**TASK DESCRIPTION**
Repeat exactly, and only, the lines below starting at the line that contains "Screen dimensions: 1568x782" and ending at the line that contains "Given: Open the Materials menu", inclusive of both.
GIVEN RECORDS: Begin
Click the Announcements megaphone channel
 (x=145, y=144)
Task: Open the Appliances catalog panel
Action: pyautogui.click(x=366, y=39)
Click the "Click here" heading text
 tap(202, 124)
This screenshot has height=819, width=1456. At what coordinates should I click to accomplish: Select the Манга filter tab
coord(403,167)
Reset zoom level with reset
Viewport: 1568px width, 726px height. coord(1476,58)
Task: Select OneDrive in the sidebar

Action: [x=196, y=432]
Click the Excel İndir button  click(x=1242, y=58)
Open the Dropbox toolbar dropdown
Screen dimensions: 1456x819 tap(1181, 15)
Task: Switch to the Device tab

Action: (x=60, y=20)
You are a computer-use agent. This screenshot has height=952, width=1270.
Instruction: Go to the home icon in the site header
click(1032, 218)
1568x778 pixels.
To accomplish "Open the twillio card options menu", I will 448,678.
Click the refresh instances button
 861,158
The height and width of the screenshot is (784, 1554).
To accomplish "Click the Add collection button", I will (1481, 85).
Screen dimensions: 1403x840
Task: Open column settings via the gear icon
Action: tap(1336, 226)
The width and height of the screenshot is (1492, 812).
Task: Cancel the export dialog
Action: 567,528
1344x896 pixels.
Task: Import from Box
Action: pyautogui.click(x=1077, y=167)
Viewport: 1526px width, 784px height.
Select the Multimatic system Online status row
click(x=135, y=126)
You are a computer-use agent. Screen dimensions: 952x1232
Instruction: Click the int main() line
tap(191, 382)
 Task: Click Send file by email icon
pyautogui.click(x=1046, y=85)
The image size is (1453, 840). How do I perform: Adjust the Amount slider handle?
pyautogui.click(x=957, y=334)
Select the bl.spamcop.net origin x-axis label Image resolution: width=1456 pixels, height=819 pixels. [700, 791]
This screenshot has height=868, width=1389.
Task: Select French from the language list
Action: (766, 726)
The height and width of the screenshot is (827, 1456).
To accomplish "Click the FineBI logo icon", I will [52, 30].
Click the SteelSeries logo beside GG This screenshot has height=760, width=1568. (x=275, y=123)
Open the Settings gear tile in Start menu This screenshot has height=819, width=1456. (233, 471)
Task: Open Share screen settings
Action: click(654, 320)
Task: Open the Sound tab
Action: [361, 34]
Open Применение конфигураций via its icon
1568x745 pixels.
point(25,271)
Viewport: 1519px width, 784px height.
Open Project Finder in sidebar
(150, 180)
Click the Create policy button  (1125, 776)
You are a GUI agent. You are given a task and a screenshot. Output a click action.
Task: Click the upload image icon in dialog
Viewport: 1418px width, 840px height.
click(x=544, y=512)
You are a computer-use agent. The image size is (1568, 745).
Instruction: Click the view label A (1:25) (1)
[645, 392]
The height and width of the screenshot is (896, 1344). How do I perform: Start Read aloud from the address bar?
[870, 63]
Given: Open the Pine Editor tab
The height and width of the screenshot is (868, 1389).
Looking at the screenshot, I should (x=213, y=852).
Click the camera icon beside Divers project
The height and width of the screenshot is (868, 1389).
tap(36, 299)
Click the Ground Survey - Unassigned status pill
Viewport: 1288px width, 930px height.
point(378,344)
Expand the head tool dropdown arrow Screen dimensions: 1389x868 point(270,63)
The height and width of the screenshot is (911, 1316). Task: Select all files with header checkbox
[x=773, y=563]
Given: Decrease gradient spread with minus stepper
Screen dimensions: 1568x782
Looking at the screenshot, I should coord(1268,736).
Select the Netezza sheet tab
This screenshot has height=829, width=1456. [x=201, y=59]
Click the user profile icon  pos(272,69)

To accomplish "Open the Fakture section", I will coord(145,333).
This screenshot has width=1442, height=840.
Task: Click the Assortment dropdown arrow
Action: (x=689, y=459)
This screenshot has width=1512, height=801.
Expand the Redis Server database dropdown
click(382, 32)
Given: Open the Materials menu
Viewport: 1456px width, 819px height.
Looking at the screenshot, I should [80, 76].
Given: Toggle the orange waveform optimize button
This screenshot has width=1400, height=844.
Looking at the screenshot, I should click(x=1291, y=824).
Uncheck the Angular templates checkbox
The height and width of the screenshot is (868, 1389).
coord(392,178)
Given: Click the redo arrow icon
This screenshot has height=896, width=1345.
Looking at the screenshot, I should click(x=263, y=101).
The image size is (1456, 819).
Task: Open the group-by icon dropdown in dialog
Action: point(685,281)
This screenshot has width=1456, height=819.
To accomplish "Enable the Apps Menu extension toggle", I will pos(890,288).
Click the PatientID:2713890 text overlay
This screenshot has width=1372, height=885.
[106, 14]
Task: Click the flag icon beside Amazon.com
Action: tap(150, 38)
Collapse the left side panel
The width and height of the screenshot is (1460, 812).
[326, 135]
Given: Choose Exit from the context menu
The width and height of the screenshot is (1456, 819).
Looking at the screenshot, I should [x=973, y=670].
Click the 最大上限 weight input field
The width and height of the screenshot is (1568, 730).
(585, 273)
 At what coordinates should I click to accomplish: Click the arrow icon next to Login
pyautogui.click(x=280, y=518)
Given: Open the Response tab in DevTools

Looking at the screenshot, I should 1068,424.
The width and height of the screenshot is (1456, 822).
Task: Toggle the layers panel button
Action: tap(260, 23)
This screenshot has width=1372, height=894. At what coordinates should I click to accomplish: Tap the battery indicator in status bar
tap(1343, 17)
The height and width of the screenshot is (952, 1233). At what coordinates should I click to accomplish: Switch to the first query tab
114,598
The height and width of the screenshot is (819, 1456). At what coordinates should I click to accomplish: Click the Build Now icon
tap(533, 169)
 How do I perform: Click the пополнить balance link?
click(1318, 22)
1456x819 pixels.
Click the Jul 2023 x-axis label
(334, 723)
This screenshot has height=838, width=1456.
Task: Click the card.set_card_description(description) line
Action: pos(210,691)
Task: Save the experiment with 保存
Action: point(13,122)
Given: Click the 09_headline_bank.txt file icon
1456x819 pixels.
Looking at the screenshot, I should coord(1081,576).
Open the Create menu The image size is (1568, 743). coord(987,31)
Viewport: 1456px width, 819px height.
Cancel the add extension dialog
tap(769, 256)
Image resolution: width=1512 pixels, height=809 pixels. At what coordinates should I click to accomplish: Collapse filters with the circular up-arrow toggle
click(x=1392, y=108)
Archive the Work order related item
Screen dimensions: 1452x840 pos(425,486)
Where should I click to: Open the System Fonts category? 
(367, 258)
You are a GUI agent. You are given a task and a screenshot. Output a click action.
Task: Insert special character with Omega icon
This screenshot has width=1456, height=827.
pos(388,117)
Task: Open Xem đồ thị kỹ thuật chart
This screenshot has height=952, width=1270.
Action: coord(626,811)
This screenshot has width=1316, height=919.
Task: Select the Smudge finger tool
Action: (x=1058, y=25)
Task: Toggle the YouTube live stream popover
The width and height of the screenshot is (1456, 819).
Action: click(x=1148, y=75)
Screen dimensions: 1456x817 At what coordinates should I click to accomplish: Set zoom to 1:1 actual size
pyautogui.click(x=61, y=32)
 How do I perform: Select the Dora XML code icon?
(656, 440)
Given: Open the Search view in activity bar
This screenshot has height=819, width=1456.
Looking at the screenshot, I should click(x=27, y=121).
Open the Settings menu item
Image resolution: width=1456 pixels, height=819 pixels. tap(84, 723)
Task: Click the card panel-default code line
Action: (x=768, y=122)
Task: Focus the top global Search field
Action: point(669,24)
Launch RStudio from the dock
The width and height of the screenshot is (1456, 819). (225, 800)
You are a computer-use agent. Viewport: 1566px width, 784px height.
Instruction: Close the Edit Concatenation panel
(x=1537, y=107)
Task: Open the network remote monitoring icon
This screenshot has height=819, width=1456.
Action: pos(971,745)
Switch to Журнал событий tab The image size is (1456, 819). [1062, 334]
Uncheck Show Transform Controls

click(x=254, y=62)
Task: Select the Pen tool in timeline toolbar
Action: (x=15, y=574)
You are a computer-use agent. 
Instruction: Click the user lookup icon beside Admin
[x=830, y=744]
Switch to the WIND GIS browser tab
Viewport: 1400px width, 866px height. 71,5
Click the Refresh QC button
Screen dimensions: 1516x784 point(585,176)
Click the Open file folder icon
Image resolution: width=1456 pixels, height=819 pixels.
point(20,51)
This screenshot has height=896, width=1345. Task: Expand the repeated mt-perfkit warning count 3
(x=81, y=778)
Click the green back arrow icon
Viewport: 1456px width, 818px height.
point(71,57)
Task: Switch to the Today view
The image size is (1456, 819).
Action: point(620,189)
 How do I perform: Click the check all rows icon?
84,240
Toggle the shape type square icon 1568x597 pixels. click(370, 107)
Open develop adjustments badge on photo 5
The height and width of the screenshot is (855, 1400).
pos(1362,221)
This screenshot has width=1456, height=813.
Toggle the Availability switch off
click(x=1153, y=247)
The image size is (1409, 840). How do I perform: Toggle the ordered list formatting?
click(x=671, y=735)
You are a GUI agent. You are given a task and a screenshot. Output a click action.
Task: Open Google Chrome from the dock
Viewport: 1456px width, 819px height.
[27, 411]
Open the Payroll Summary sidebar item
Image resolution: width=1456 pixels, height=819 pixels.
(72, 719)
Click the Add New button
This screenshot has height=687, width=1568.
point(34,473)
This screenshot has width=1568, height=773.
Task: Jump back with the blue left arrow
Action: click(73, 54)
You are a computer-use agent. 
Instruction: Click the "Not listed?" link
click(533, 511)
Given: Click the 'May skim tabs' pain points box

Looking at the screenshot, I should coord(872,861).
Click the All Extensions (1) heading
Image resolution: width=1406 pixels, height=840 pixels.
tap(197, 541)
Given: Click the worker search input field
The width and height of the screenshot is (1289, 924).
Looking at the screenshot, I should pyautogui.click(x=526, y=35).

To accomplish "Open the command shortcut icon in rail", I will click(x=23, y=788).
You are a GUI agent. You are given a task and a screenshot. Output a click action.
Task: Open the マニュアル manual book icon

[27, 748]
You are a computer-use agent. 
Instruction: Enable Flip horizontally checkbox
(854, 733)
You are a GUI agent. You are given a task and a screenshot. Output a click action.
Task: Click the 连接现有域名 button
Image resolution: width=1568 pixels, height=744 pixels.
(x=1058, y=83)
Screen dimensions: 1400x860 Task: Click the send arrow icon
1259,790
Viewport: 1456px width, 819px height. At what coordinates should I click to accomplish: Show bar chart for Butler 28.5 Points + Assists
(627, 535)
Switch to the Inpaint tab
GIVEN RECORDS: End
**ANSWER TO THE EXERCISE**
Screen dimensions: 1568x782
Looking at the screenshot, I should coord(1268,736).
Select the Netezza sheet tab
This screenshot has height=829, width=1456. [x=201, y=59]
Click the user profile icon  pos(272,69)

To accomplish "Open the Fakture section", I will coord(145,333).
This screenshot has width=1442, height=840.
Task: Click the Assortment dropdown arrow
Action: (x=689, y=459)
This screenshot has width=1512, height=801.
Expand the Redis Server database dropdown
click(382, 32)
Given: Open the Materials menu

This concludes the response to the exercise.